Проснувшись поутру, вернее, уже днем, и обнаружив чудный подарок любимого, Феодосья сперва, было, с наслаждением охватилась воспоминаниями ночи — Истома, его дроченье, томление, которое она при этом испытывала, сладострастье во всем теле, которое хотелось почувствовать вновь… Феодосья улыбалась то блаженно, то горделиво: вот, какая она великокрасная девица! Самый лепый актер Московии восторгнулся ея красотой и умом! Нет, она, Феодосья, в перестарках не осталась! Но еще через мгновенье глас разума брал верх над томлением тела, и Феодосья в ужасе зажмуривала зеницы и дышала, как загнанный лешаками ночной путник.
— Что аз содеяла?! Бог меня накажет!
«Накажет!» — страдальчески восклицала Феодосья, рассчитывая, что выражаемое голосом мучение даст понять Господу, что она, девица, девство растлившая, раскаивается. И Он, Господь, отменит наказание. А кары приходили в главу самые страшные! Феодосья даже боялась додумывать до конца, дабы не накликать, не сглазить! Как и все тотьмичи, Феодосья простодушно совмещала в своей голове веру в Бога и древнее языческое верование в сглаз. Если бы осмелилась Феодосья высказать свои опасения до конца и вслух, то можно было бы разобрать словеса «браточадо» и «матерь», «Зотеюшка» и «Истома», потому что пуще всего Феодосья боялась, что Божья десница в наказание ей, грешнице поганой, обрушится на близких и дорогих людей: новорожденного племянника, мать, братика или любимого мужа.

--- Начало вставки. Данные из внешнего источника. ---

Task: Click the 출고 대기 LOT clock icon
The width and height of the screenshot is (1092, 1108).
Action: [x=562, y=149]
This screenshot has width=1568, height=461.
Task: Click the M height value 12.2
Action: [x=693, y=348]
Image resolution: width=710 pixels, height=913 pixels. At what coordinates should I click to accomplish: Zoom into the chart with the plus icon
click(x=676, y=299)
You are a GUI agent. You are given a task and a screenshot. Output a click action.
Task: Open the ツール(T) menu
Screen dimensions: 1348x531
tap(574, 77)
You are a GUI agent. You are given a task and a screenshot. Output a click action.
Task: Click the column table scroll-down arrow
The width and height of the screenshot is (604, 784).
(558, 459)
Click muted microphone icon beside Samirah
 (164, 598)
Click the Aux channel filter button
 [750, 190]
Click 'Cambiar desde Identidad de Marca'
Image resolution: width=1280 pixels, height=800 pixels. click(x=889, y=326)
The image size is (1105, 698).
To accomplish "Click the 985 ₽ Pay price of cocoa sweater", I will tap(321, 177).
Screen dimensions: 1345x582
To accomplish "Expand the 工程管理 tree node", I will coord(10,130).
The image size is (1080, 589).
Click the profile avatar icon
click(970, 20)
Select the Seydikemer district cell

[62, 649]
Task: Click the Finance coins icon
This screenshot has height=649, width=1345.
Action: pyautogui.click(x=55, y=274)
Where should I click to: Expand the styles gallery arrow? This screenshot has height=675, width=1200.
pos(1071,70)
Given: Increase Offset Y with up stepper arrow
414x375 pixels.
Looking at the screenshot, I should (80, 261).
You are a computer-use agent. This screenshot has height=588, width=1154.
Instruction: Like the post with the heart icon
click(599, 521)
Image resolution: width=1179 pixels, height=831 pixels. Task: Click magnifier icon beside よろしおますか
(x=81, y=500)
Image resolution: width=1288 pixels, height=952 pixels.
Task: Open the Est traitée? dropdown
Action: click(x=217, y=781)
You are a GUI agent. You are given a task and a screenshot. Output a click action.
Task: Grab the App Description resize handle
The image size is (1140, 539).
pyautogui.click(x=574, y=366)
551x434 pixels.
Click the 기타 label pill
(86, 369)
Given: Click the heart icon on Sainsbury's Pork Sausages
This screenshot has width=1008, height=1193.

— Господи! Братня Мария только разродилась, а я в ту же ночь грешить принялась! Господи, вырви мне глаза, напусти на меня бешеных псов, наведи мор, только браточадо Любимушку не торогай! — качаясь на одре из стороны в сторону, подвывала Феодосья.
Но затем, как это бывает, не то что с легковесной Феодосьей, а с самым тяжелым неповоротливым колоколом, чувства ея, уже не выдерживая лавины обвинений и укоров, столь же стремительно отливали к другому берегу и принимали вид нежный, плескалися со взволнованной радостью и желанной прохладой.
— Нищему не подай, а солдату дай! — привела Феодосья аргумент грозному Боженьке. — А скомороху разве легче воина? Так же живет под открытым небом, в любой миг терзаемый диким зверем! Ест толокно с ледяной водой, лакомится горькой можжевеловой ягодой, грызет хвою… И скитается по чужим краям по воле Божьей. Разве грех был дать радость Истоме, что всю жизнь принимал одне лишь страдания? Али Юде теплобокому мое жаление было б нужнее? Юде, что как сыр в масле катается, значит, девство, а гонимому юдолью Истоме — клеймо и ночлег в снегу?!